[Stored items from a collection]
☆ ☆ ☆
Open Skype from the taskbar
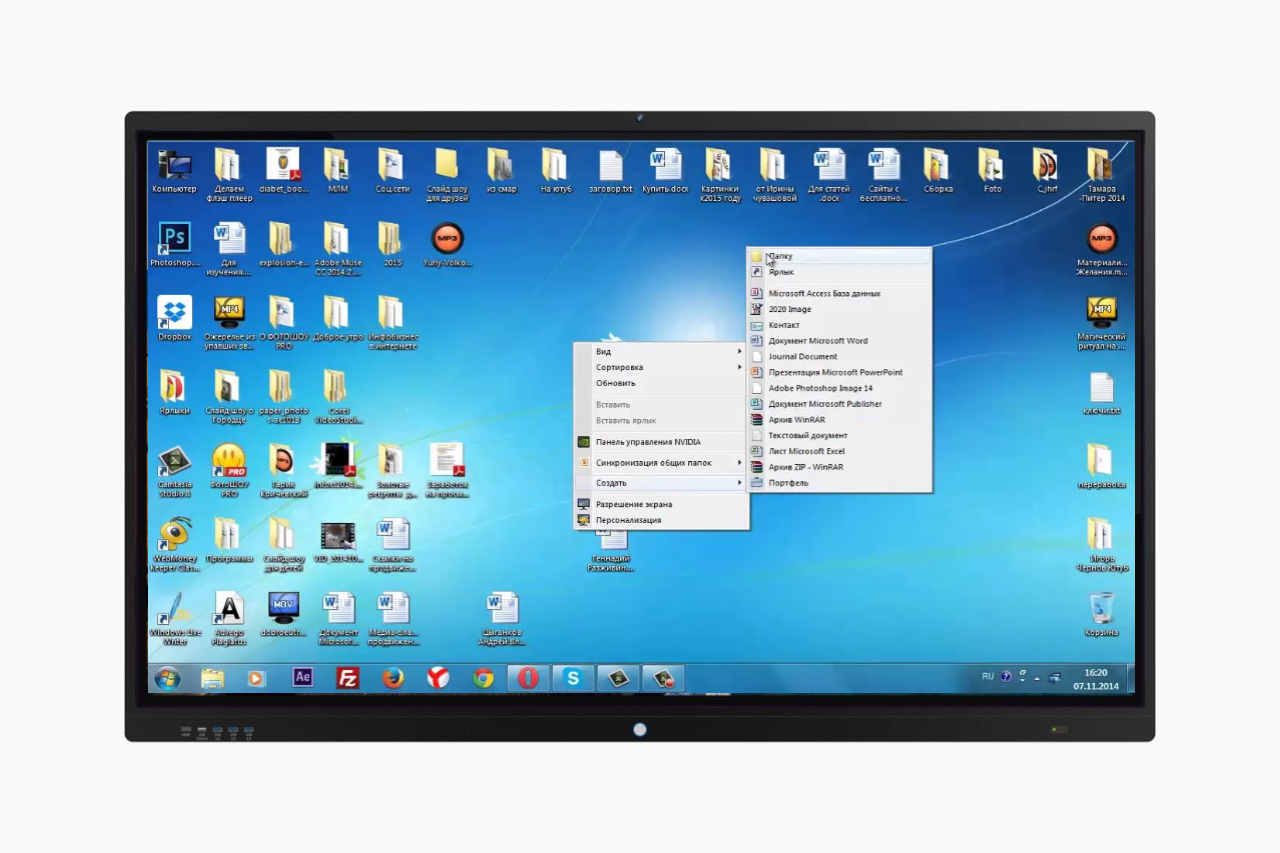 point(573,678)
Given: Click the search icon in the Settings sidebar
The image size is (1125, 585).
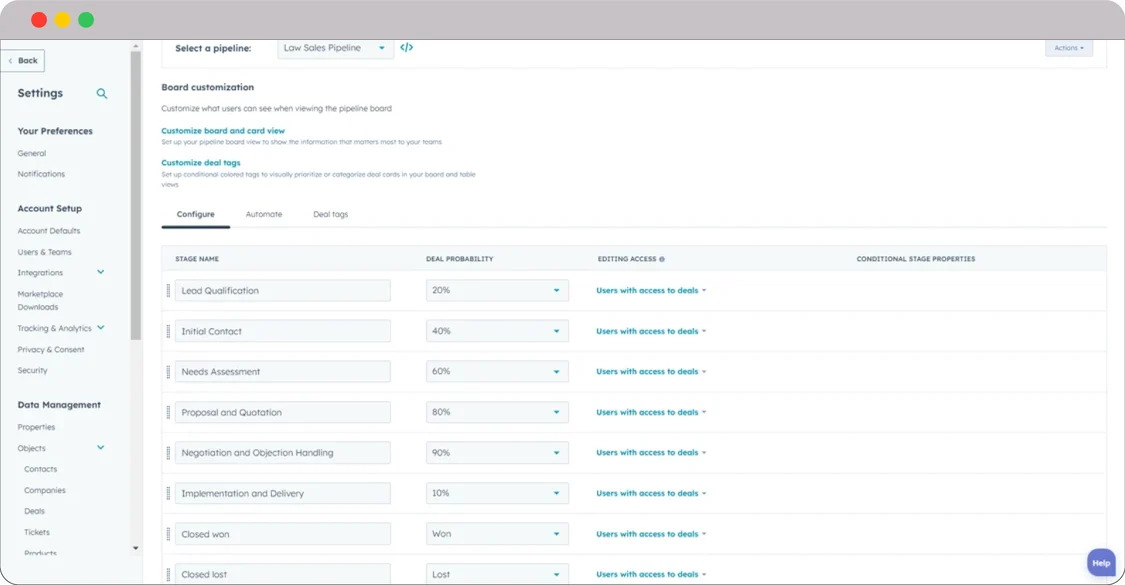Looking at the screenshot, I should (101, 93).
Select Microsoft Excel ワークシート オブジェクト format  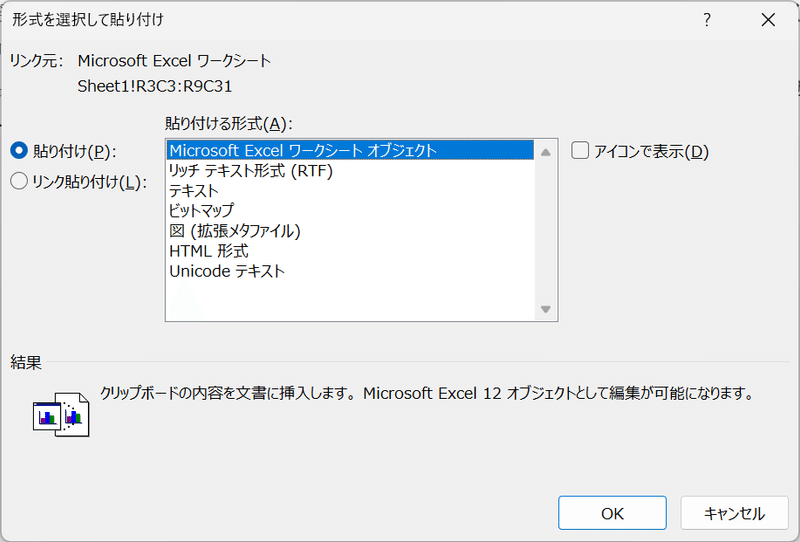(351, 151)
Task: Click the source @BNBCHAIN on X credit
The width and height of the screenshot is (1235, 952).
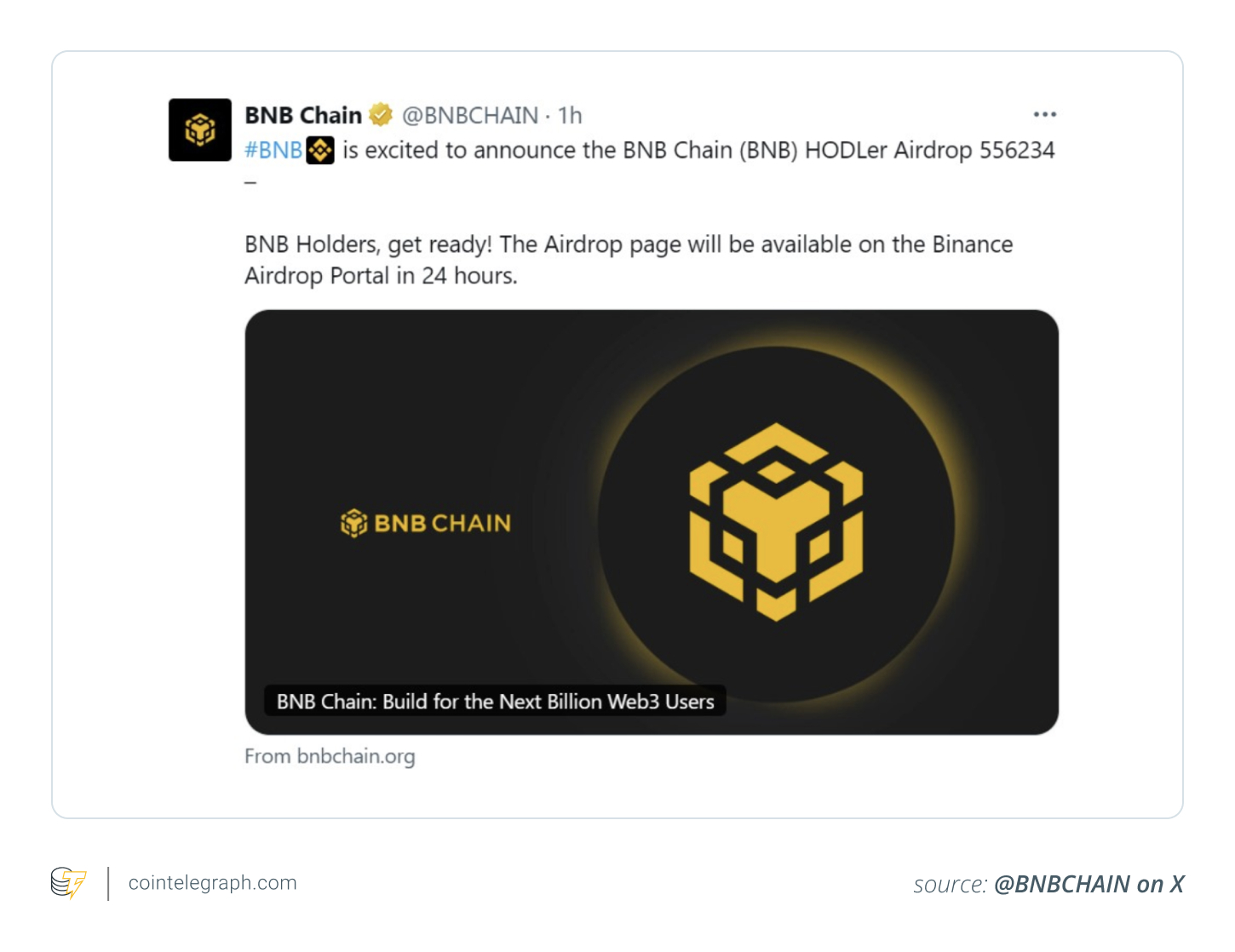Action: (x=1048, y=885)
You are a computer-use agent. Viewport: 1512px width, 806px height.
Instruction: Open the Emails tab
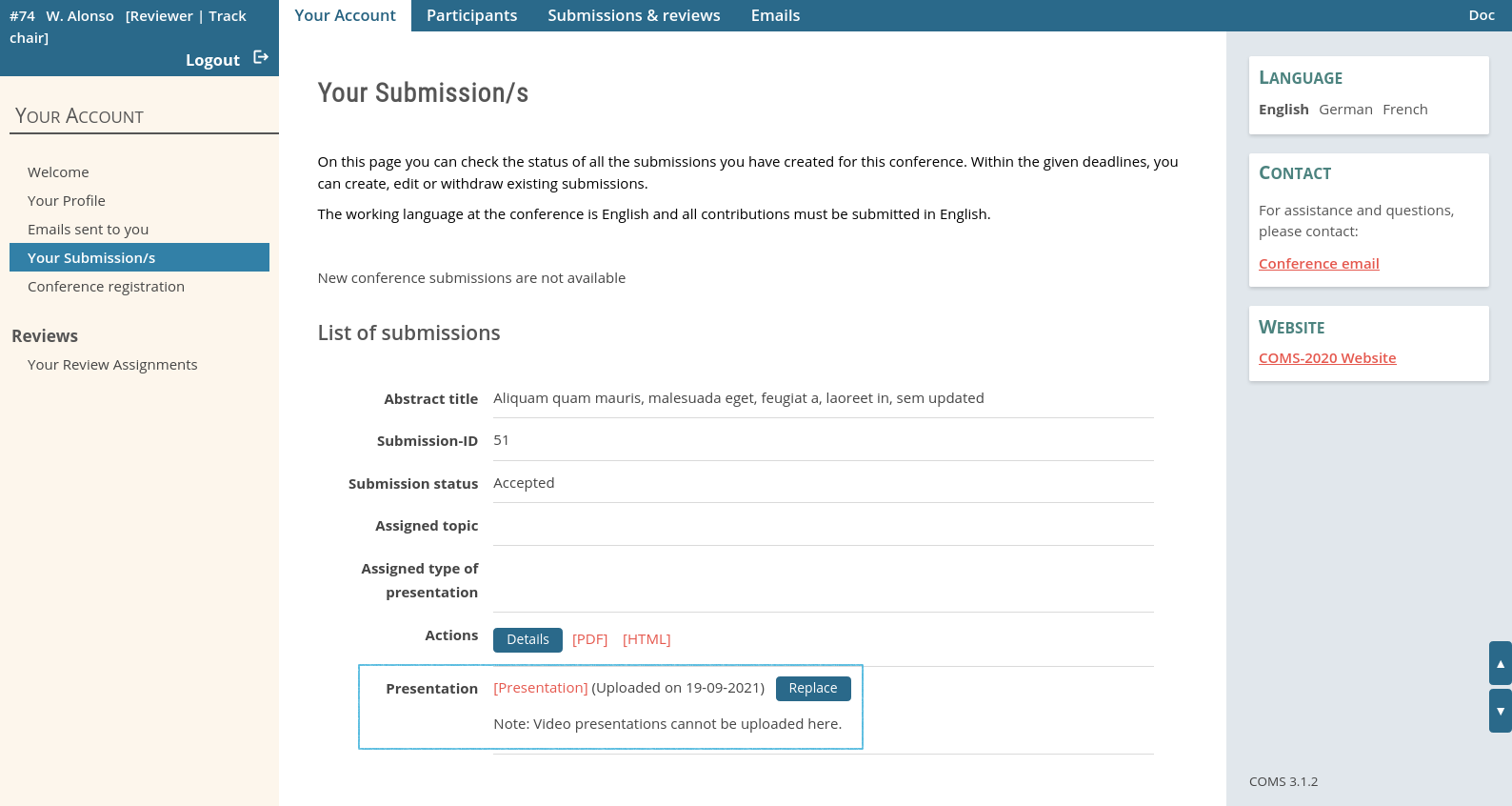[x=775, y=15]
☆ ☆ ☆
Instructions to follow: What you need to copy is the run of lines from the one holding "The width and" through the end of the data, exactly and only, both ends included, pictures omitted.

Solution:
The width and height of the screenshot is (1235, 952).
Action: (x=1048, y=885)
You are a computer-use agent. Viewport: 1512px width, 806px height.
Instruction: Open the Emails tab
[x=775, y=15]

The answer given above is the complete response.